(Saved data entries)
-----

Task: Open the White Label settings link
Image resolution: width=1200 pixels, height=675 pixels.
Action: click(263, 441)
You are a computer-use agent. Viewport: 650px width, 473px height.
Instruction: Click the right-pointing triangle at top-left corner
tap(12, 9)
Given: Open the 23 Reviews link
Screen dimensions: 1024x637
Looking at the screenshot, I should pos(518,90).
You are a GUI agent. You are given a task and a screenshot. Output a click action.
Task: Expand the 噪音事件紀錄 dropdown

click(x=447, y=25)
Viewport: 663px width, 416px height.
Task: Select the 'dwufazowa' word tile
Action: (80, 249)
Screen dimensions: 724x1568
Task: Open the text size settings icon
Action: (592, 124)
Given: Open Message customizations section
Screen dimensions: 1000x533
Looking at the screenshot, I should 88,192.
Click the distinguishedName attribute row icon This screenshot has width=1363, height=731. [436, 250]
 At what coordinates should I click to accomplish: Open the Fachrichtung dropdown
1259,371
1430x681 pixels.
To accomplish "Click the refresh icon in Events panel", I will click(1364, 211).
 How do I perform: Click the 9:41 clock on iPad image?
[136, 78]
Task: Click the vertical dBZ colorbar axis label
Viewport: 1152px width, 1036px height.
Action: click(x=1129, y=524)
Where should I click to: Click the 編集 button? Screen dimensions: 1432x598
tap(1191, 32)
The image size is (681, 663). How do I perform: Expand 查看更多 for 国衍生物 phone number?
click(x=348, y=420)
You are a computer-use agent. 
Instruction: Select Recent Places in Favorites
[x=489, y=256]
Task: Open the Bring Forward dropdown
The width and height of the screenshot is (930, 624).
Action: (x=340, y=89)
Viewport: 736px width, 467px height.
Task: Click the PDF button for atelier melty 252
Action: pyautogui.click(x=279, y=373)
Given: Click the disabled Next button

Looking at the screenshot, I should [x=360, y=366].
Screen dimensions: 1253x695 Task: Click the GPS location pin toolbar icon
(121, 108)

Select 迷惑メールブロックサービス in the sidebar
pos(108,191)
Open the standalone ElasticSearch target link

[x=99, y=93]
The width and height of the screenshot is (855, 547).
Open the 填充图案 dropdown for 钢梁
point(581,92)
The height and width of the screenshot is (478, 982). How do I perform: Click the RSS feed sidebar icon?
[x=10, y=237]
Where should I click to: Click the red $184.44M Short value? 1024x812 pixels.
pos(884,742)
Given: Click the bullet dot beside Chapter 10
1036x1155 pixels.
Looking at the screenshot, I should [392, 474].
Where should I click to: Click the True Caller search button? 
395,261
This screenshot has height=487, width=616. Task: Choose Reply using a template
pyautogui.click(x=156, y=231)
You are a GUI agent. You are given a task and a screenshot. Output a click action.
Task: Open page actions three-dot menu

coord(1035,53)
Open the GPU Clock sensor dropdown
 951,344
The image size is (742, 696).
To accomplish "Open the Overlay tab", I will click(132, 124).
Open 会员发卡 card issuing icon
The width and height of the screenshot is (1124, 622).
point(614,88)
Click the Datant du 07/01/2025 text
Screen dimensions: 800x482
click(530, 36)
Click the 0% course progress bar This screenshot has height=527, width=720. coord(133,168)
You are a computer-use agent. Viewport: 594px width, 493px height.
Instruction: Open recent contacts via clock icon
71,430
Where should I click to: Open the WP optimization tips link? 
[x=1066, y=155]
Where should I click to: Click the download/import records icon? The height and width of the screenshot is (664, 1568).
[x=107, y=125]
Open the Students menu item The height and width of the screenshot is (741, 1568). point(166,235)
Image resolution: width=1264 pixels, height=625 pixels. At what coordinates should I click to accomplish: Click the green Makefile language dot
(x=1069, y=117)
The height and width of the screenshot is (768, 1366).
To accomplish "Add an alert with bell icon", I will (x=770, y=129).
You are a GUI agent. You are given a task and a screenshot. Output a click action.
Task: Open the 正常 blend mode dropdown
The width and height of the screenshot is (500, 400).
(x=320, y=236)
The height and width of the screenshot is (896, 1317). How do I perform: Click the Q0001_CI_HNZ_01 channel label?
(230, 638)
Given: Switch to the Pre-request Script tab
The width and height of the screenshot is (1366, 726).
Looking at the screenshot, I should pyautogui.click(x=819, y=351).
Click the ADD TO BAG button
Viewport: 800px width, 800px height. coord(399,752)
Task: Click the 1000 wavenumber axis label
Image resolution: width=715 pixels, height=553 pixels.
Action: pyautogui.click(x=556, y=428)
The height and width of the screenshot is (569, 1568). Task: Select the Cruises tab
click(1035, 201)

-----

Say how many lines in the records include the string "computer", giving the figure by itself.

* **Result of the task**:
3